INSTRUCTIONS FOR THE TASK:
Print all the records below, word for word and in full.

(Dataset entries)
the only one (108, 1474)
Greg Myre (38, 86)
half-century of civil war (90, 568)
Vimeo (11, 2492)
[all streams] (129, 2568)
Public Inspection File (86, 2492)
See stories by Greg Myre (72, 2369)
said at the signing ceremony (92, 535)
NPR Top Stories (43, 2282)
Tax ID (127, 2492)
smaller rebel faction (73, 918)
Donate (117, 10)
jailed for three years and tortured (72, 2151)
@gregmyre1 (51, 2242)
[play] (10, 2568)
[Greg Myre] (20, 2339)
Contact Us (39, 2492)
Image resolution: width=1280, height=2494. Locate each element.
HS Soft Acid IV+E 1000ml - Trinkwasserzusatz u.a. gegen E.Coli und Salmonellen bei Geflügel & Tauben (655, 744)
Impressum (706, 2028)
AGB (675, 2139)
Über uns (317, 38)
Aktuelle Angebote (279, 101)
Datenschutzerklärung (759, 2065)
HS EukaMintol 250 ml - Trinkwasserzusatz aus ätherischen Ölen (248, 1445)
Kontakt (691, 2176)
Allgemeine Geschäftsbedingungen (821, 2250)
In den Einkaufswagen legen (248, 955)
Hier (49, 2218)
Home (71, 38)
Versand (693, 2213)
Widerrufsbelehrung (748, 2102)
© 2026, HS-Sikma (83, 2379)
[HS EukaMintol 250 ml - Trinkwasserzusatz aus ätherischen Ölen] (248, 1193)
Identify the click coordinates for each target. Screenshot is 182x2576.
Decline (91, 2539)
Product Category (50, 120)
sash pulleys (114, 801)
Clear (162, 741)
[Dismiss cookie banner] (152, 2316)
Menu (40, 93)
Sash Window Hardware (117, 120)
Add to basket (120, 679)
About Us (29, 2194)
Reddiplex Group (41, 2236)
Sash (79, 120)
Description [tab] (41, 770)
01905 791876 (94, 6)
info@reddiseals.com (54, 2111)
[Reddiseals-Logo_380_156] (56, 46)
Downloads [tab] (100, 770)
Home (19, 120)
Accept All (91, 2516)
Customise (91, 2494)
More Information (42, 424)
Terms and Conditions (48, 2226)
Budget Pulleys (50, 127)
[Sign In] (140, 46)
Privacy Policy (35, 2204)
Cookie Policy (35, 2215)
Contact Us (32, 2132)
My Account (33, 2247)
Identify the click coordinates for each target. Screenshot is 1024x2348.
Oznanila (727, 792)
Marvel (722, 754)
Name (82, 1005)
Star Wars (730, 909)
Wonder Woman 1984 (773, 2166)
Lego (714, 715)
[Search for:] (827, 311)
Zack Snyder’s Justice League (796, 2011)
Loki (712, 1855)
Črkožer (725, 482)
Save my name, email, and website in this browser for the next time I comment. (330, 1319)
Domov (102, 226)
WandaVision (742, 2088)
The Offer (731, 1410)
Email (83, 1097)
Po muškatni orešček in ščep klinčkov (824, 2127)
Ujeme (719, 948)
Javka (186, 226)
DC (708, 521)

TASK OUTPUT:
the only one (108, 1474)
Greg Myre (38, 86)
half-century of civil war (90, 568)
Vimeo (11, 2492)
[all streams] (129, 2568)
Public Inspection File (86, 2492)
See stories by Greg Myre (72, 2369)
said at the signing ceremony (92, 535)
NPR Top Stories (43, 2282)
Tax ID (127, 2492)
smaller rebel faction (73, 918)
Donate (117, 10)
jailed for three years and tortured (72, 2151)
@gregmyre1 (51, 2242)
[play] (10, 2568)
[Greg Myre] (20, 2339)
Contact Us (39, 2492)
Image resolution: width=1280, height=2494. Locate each element.
HS Soft Acid IV+E 1000ml - Trinkwasserzusatz u.a. gegen E.Coli und Salmonellen bei Geflügel & Tauben (655, 744)
Impressum (706, 2028)
AGB (675, 2139)
Über uns (317, 38)
Aktuelle Angebote (279, 101)
Datenschutzerklärung (759, 2065)
HS EukaMintol 250 ml - Trinkwasserzusatz aus ätherischen Ölen (248, 1445)
Kontakt (691, 2176)
Allgemeine Geschäftsbedingungen (821, 2250)
In den Einkaufswagen legen (248, 955)
Hier (49, 2218)
Home (71, 38)
Versand (693, 2213)
Widerrufsbelehrung (748, 2102)
© 2026, HS-Sikma (83, 2379)
[HS EukaMintol 250 ml - Trinkwasserzusatz aus ätherischen Ölen] (248, 1193)
Identify the click coordinates for each target. Screenshot is 182x2576.
Decline (91, 2539)
Product Category (50, 120)
sash pulleys (114, 801)
Clear (162, 741)
[Dismiss cookie banner] (152, 2316)
Menu (40, 93)
Sash Window Hardware (117, 120)
Add to basket (120, 679)
About Us (29, 2194)
Reddiplex Group (41, 2236)
Sash (79, 120)
Description [tab] (41, 770)
01905 791876 (94, 6)
info@reddiseals.com (54, 2111)
[Reddiseals-Logo_380_156] (56, 46)
Downloads [tab] (100, 770)
Home (19, 120)
Accept All (91, 2516)
Customise (91, 2494)
More Information (42, 424)
Terms and Conditions (48, 2226)
Budget Pulleys (50, 127)
[Sign In] (140, 46)
Privacy Policy (35, 2204)
Cookie Policy (35, 2215)
Contact Us (32, 2132)
My Account (33, 2247)
Identify the click coordinates for each target. Screenshot is 1024x2348.
Oznanila (727, 792)
Marvel (722, 754)
Name (82, 1005)
Star Wars (730, 909)
Wonder Woman 1984 (773, 2166)
Lego (714, 715)
[Search for:] (827, 311)
Zack Snyder’s Justice League (796, 2011)
Loki (712, 1855)
Črkožer (725, 482)
Save my name, email, and website in this browser for the next time I comment. (330, 1319)
Domov (102, 226)
WandaVision (742, 2088)
The Offer (731, 1410)
Email (83, 1097)
Po muškatni orešček in ščep klinčkov (824, 2127)
Ujeme (719, 948)
Javka (186, 226)
DC (708, 521)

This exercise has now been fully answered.